Prion protein gene polymorphisms in natural goat scrapie

A total of 51 goats, including seven clinical cases, from the first herd in Greece reported to have scrapie was examined to discern an association between scrapie susceptibility and polymorphisms of the gene encoding the prion protein (PrP). Each animal was evaluated for clinical signs of the disease, histopathological lesions associated with scrapie, the presence of detectable protease-resistant PrP in the brain and PrP genotype. Eleven different PrP genotypes encoding at least five unique predicted mature PrP amino acid sequences were found.
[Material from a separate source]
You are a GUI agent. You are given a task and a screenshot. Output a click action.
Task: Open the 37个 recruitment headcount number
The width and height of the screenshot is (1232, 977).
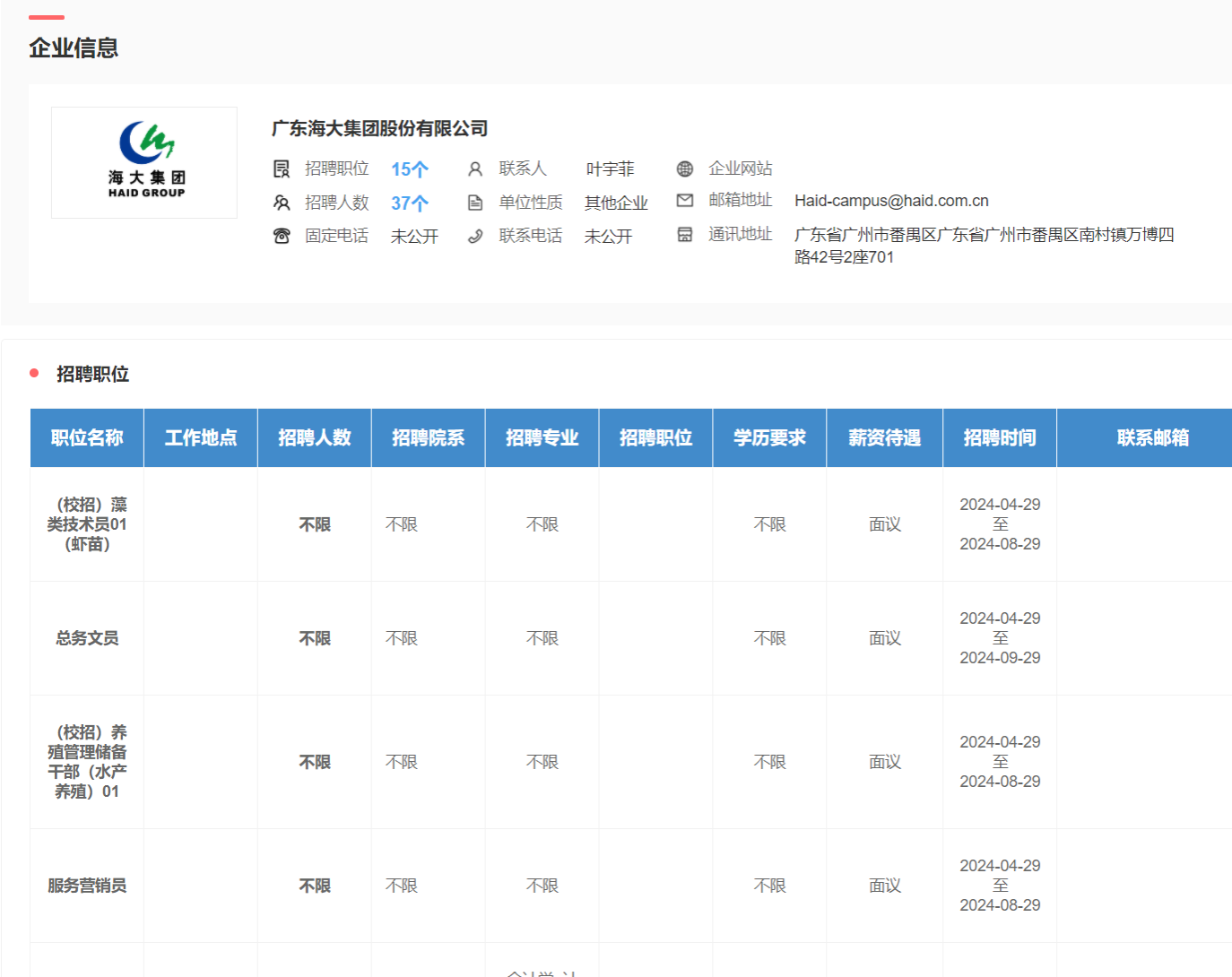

These genotypes included the amino acid polymorphisms at codons 143 (H→R) and 240 (S→P) and ‘silent’ nucleotide alterations at codons 42 (a→g) and 138 (c→t). Additionally, novel caprine amino acid polymorphisms were detected at codons 21 (V→A), 23 (L→P), 49 (G→S), 154 (R→H), 168 (P→Q) and 220 (Q→H) and new silent mutations were found at codons 107 (g→a) and 207 (g→a). The following variants were found in scrapie-affected goats: VV21, LL23, GG49, SS49, HH143, HR143, RR154, PP168, PP240, SP240 and SS240. All scrapie-affected animals carried the HH143RR154 genotype, with the exception of two goats (HR143), both of which had detectable protease-resistant PrP but showed no clinical signs or histopathological lesions characteristic of scrapie.